Les drapeaux du PS, du PCF, de Lutte ouvrière, d'Europe Écologie/les Verts, de la FSU, la CGT ou encore de Solidaires flottent au-dessus d’une cinquantaine de personnes attroupées devant le tribunal de Paris. Ils tendent l’oreille, écoutent leur ami Gérard Filoche, ancien inspecteur du travail et toujours membre du bureau national du PS, dire sa «stupéfaction» de se retrouver là, aujourd'hui, accusé.
«Le patron a déjà gagné: il n’a pas de comité d’établissement, pas de délégué syndical et c’est l’inspecteur du travail qui est traîné en justice.» Il est amer, ému aussi. Dans quelques minutes s’ouvre son procès à la 31e chambre correctionnelle.
Sur le parvis, la défense s’organise. Tous dénoncent «une criminalisation sociale» grimpante, citant le procès du leader CGT des salariés de Continental pour refus de se soumettre à un prélèvement ADN ou celui des seize postiers, dont Olivier Besancenot, poursuivis pour «séquestration» après occupation de la poste de Nanterre en mai 2010. «Ce n’est pas seulement le procès Filoche, c’est le procès de l’inspection du travail», lance Benoît Hamon, porte-parole du PS. «C’est le procès de la résistance au démantèlement du code du travail», poursuit-il. Il dira sa solidarité à l'inspecteur en témoignant à la barre.
Pour Alain Vidalies, secrétaire national au travail et à l’emploi au PS, ce procès est «symbolique»: «La justice doit être du côté de ceux qui protègent la loi.» Le procès «n'a aucun sens juridique, il est donc politique. C'est un règlement de comptes avec quelqu'un qui dérange», poursuit-il. «Inspection relaxée!», scandent-ils en rejoignant la salle d'audience, la pétition aux 38.000 signatures sous le bras.
L’inspecteur du travail, aujourd’hui à la retraite, est poursuivi pour «entrave au comité d’établissement Guinot», un laboratoire parisien de cosmétiques haut de gamme. Gérard Filoche aurait perturbé le bon fonctionnement du CE, réuni le 23 juillet 2004 pour donner un avis préalable au licenciement de Nassera F. La jeune femme a six ans d’ancienneté chez Guinot, en tant que cadre commerciale chargée de l’export vers les pays du Moyen-Orient.

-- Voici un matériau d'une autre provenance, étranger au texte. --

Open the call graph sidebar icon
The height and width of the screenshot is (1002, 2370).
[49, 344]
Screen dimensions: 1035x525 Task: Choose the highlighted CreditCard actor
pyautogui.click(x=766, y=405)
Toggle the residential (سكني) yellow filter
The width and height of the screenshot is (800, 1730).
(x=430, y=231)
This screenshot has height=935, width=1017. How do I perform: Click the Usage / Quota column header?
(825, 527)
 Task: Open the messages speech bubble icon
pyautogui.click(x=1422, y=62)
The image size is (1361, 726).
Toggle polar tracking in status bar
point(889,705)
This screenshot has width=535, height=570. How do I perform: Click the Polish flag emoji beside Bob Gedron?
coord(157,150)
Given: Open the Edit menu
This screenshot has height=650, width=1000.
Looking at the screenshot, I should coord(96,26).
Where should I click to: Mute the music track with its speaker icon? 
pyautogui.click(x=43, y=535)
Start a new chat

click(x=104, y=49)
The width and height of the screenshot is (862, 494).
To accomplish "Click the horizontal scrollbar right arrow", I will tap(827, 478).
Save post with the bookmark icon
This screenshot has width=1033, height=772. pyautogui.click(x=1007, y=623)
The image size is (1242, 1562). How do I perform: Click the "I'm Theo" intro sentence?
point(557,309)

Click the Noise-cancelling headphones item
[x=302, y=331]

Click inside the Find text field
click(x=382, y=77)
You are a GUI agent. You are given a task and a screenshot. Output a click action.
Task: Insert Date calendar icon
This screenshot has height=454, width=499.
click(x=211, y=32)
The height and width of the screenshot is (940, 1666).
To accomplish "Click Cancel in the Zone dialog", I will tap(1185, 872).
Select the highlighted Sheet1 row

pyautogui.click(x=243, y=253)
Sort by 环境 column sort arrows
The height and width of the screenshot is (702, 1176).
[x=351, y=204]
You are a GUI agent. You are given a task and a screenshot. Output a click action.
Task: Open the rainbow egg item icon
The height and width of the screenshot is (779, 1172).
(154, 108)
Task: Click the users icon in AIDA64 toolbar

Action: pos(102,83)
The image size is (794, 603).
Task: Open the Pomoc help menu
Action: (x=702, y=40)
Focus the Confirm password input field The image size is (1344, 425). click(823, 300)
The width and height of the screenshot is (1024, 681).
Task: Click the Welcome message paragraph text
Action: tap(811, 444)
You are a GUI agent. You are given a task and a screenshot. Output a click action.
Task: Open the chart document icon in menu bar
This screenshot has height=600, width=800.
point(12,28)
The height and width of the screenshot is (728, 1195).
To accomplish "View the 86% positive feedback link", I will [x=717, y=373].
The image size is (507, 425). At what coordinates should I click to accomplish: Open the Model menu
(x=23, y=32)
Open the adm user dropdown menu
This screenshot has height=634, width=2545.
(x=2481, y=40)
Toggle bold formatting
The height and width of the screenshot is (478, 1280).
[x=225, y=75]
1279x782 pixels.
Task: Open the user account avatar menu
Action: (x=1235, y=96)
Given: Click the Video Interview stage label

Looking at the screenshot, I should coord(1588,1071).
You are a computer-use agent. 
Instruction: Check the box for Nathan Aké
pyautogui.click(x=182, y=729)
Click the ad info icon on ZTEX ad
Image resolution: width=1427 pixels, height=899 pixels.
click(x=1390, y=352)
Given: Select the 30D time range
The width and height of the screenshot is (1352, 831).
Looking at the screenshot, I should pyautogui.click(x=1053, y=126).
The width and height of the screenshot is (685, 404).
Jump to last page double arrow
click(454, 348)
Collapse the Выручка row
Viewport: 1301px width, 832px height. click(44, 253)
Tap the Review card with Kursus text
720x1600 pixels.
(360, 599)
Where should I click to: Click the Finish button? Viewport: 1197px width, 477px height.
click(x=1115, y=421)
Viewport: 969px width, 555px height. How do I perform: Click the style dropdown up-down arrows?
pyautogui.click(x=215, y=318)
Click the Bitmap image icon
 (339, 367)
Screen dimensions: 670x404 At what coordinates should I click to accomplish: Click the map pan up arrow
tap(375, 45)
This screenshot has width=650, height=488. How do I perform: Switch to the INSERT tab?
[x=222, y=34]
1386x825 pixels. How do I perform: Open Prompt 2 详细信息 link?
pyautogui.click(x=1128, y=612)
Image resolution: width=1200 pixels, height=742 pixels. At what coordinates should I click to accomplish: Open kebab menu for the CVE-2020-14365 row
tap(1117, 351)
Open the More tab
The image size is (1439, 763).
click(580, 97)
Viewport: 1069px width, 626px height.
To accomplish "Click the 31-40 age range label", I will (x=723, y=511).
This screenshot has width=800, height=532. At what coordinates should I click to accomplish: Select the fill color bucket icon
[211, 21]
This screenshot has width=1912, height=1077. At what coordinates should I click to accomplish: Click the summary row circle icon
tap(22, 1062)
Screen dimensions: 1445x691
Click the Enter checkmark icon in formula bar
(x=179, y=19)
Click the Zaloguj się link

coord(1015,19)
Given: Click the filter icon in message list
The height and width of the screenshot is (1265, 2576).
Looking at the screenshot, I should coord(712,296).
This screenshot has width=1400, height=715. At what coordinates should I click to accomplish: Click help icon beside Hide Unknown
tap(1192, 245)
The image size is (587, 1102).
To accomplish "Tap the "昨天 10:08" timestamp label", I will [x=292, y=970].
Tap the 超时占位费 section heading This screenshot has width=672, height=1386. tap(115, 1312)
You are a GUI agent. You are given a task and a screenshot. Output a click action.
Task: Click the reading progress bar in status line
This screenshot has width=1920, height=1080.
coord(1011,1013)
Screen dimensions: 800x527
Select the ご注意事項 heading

Au retour de son congé maternité, en mai 2003, elle n’a plus ni bureau, ni ordinateur et se voit affectée à l’Amérique du Sud et au Pacifique. Discriminée, placardisée, elle se tourne vers l’inspection du travail. Gérard Filoche lui conseille de faire appel à son délégué du personnel, son CE… Problème: bien qu'obligatoires pour les entreprises de plus de 50 salariés depuis la loi de 1974, ces instances sont inexistantes chez Guinot et ses 175 salariés.
«J'avais déjà eu une dizaine de salariés se plaignant d'heures sup' non rémunérées qu'ils appelaient entre eux les “heures philanthropiques”», explique Filoche. Sur son conseil, Nassera F. devient déléguée syndicale CGT, crée un CE et bénéficie alors du statut de salariée protégée. De fait, l'employeur ne peut la licencier sans autorisation de l'inspection du travail.
La première demande de licenciement est formulée en juillet 2003.